Gordon Derek, Londono Douglas, Patel Payal, Kim Wonkuk, Finch Stephen J, Heiman Gary A
Department of Genetics, The State University of New Jersey, Piscataway, NJ, USA.
Hum Hered. 2016;81(4):194-209. doi: 10.1159/000457135. Epub 2017 Mar 18.
Our motivation here is to calculate the power of 3 statistical tests used when there are genetic traits that operate under a pleiotropic mode of inheritance and when qualitative phenotypes are defined by use of thresholds for the multiple quantitative phenotypes. Specifically, we formulate a multivariate function that provides the probability that an individual has a vector of specific quantitative trait values conditional on having a risk locus genotype, and we apply thresholds to define qualitative phenotypes (affected, unaffected) and compute penetrances and conditional genotype frequencies based on the multivariate function. We extend the analytic power and minimum-sample-size-necessary (MSSN) formulas for 2 categorical data-based tests (genotype, linear trend test [LTT]) of genetic association to the pleiotropic model. We further compare the MSSN of the genotype test and the LTT with that of a multivariate ANOVA (Pillai). We approximate the MSSN for statistics by linear models using a factorial design and ANOVA. With ANOVA decomposition, we determine which factors most significantly change the power/MSSN for all statistics. Finally, we determine which test statistics have the smallest MSSN. In this work, MSSN calculations are for 2 traits (bivariate distributions) only (for illustrative purposes). We note that the calculations may be extended to address any number of traits. Our key findings are that the genotype test usually has lower MSSN requirements than the LTT. More inclusive thresholds (top/bottom 25% vs. top/bottom 10%) have higher sample size requirements. The Pillai test has a much larger MSSN than both the genotype test and the LTT, as a result of sample selection. With these formulas, researchers can specify how many subjects they must collect to localize genes for pleiotropic phenotypes.
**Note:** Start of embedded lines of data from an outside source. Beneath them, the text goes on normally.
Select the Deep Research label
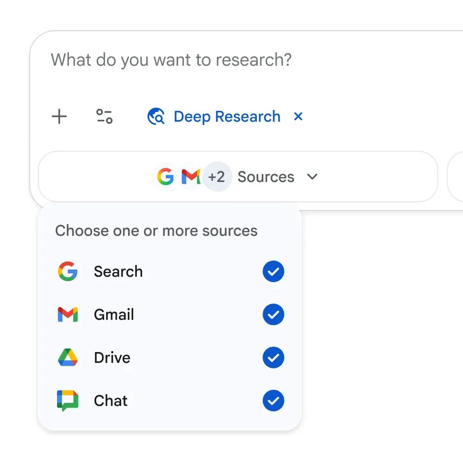tap(226, 117)
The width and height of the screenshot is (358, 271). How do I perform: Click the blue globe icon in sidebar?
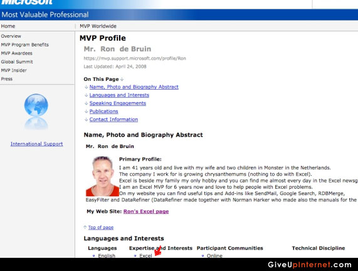coord(36,105)
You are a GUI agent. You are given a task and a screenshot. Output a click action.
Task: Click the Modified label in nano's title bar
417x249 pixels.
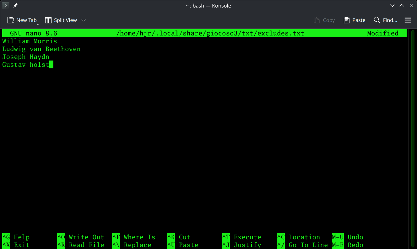(x=383, y=33)
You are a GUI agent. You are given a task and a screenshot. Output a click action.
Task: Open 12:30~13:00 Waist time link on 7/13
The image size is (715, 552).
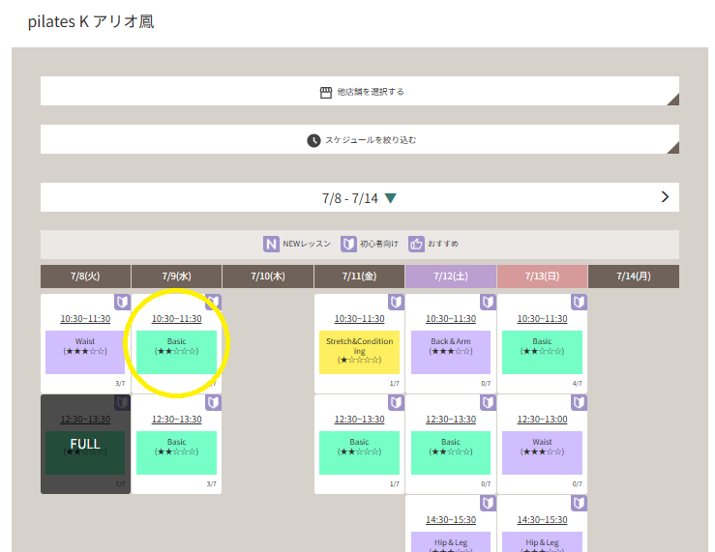pos(542,420)
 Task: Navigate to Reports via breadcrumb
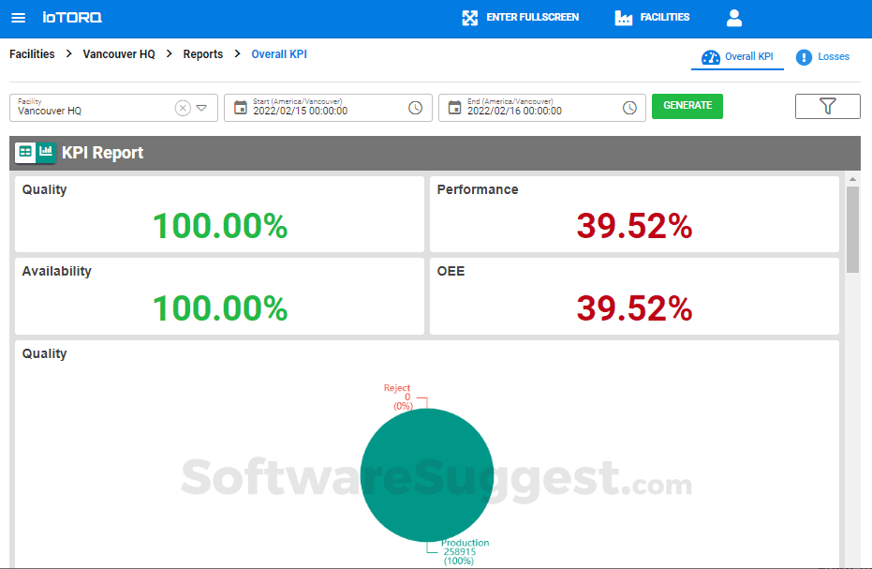202,54
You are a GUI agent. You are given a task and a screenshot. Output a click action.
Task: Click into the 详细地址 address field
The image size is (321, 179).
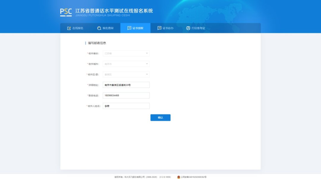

我们这里的动机是计算三种统计检验的效能,这些检验用于存在以多效性遗传模式起作用的遗传性状,以及通过对多个数量性状使用阈值来定义定性表型的情况。具体而言,我们构建了一个多变量函数,该函数给出了个体在具有风险基因座基因型的条件下具有特定数量性状值向量的概率,并且我们应用阈值来定义定性表型(患病、未患病),并基于该多变量函数计算外显率和条件基因型频率。我们将基于2个分类数据的遗传关联检验(基因型、线性趋势检验[LTT])的分析效能和所需最小样本量(MSSN)公式扩展到多效性模型。我们进一步将基因型检验和LTT的MSSN与多变量方差分析(Pillai检验)的MSSN进行比较。我们使用析因设计和方差分析通过线性模型来近似统计量的MSSN。通过方差分析分解,我们确定哪些因素对所有统计量的效能/MSSN变化影响最为显著。最后,我们确定哪些检验统计量的MSSN最小。在这项工作中,MSSN计算仅针对2个性状(双变量分布)(用于说明目的)。我们注意到这些计算可以扩展到处理任意数量的性状。我们的主要发现是,基因型检验通常比LTT具有更低的MSSN要求。更具包容性的阈值(顶部/底部25% 与顶部/底部10%)具有更高的样本量要求。由于样本选择的原因,Pillai检验的MSSN比基因型检验和LTT都大得多。利用这些公式,研究人员可以确定他们必须收集多少受试者才能定位多效性表型的基因。